The temperature below which a material loses its resistance to electricity is known as its superconducting transition temperature. In an earlier experiment, Batlogg and colleagues eliminated electrical resistance from carbon-60 at 54 kelvin by adding positive 'holes' to it. But when they added tribromomethane, the resistance disappeared at the much higher temperature of 117 kelvin.

Carbon-60 molecules form a crystal with a face-centred cubic structure. Its lattice constant - the separation of the centres of two adjacent molecules - is 1.417 nanometres. When trichloromethane was added to the molecule, this stretched to 1.428 nanometres and the transition temperature reached about 70 kelvin. But when tribromomethane was added, the lattice constant grew to 1.443 nanometres, and superconductivity persisted up to 117 kelvin.

As these results show, the transition temperature of carbon-60 increases linearly with lattice constant, and Batlogg's team believes that boosting this constant is the key to achieving superconductivity at higher temperatures. But this will be a challenge: the weak electrostatic attractions that bind the carbon-60 crystal lattice - known as van der Waals forces - will rapidly weaken even further as the carbon-60 molecules accept larger neutral molecules.

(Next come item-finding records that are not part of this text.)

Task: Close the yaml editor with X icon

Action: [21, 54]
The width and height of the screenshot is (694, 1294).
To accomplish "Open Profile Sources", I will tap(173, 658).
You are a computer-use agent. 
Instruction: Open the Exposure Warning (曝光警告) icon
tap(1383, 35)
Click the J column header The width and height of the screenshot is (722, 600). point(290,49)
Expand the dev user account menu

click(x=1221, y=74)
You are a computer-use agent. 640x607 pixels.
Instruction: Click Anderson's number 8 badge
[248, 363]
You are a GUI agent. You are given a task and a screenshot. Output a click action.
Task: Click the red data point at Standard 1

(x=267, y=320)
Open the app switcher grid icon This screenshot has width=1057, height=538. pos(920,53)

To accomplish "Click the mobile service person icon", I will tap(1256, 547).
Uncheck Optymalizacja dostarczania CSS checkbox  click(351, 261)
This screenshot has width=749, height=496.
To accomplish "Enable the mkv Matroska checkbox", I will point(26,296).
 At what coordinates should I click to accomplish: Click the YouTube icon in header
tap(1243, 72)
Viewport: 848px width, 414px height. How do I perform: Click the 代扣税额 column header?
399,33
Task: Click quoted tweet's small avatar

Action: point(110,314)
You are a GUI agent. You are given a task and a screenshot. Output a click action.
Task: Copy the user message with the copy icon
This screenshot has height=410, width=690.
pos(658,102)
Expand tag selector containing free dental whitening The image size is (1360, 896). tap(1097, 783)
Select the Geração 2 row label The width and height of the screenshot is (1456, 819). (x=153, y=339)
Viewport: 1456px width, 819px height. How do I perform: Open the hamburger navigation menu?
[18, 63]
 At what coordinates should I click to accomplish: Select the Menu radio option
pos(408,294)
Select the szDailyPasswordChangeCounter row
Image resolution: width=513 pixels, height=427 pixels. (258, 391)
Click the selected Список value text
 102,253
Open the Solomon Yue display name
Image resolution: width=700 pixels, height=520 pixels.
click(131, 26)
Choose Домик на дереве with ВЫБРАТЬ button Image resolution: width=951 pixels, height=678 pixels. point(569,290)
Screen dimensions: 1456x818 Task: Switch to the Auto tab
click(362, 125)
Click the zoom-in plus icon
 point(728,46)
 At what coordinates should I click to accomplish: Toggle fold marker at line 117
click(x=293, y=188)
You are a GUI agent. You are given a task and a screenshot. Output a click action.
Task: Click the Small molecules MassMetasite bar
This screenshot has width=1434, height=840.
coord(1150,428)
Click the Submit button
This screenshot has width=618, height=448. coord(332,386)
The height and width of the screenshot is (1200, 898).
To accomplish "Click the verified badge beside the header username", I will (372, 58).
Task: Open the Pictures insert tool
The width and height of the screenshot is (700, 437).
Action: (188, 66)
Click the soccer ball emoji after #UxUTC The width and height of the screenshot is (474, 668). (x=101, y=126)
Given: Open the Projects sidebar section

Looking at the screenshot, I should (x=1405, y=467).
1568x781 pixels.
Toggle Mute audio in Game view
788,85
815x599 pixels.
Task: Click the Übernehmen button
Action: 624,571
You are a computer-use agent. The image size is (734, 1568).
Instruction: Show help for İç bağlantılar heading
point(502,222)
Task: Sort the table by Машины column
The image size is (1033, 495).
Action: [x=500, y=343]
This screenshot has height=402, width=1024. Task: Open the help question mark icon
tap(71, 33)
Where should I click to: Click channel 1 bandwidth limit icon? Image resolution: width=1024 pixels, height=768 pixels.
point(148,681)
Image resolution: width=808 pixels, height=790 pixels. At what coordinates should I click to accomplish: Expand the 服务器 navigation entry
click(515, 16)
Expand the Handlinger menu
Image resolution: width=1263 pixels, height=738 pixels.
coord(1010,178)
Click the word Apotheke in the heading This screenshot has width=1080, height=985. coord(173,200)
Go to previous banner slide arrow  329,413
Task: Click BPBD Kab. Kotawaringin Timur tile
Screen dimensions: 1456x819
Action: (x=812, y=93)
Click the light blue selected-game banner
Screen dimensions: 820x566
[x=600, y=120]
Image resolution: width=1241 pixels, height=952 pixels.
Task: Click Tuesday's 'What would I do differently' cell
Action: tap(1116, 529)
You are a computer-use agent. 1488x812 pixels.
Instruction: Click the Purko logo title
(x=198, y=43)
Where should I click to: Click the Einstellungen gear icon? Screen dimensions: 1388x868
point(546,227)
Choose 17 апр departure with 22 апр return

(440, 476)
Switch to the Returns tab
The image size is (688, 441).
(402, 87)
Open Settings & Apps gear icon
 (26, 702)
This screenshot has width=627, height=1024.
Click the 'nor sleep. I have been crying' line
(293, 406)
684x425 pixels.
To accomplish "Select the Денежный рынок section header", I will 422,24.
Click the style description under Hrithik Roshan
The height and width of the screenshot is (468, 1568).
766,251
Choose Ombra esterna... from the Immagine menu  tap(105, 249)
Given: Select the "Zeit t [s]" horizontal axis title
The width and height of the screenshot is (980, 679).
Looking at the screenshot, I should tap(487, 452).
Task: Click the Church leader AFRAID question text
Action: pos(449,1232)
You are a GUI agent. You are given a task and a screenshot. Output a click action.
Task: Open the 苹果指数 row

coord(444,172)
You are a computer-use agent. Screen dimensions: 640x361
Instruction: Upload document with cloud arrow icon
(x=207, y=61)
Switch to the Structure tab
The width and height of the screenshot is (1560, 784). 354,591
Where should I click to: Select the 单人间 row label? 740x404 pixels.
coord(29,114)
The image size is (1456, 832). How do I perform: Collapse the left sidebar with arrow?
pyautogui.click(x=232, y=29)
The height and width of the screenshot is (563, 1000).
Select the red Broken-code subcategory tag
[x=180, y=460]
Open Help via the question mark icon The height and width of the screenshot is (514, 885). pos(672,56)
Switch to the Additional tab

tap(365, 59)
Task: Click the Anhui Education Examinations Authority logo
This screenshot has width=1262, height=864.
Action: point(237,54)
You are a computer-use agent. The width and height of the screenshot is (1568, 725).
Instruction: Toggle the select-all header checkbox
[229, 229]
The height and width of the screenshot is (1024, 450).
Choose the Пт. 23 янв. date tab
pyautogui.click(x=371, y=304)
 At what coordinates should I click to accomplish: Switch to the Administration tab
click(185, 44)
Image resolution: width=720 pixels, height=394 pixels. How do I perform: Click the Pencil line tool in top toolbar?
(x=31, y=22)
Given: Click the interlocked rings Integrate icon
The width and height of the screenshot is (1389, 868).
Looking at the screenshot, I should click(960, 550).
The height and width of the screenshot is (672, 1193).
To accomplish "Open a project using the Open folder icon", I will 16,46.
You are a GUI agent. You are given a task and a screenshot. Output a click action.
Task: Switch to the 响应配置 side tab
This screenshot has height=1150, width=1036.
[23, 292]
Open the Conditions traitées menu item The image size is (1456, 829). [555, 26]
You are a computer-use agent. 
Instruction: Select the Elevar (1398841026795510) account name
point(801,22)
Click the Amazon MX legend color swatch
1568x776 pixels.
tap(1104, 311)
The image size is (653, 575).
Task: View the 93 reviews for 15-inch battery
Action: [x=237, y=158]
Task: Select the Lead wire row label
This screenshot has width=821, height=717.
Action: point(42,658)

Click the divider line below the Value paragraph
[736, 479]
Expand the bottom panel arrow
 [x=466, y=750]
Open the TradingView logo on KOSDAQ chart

This work is the latest in a string of experiments conducted by Batlogg and colleagues into the intriguing properties of carbon-60. The electron-phonon interactions thought to give rise to its superconductivity are dominant inside individual molecules of carbon-60. But the electronic 'density of states' of the material - which helps to determine how well it conducts electricity - is associated with the bulk material.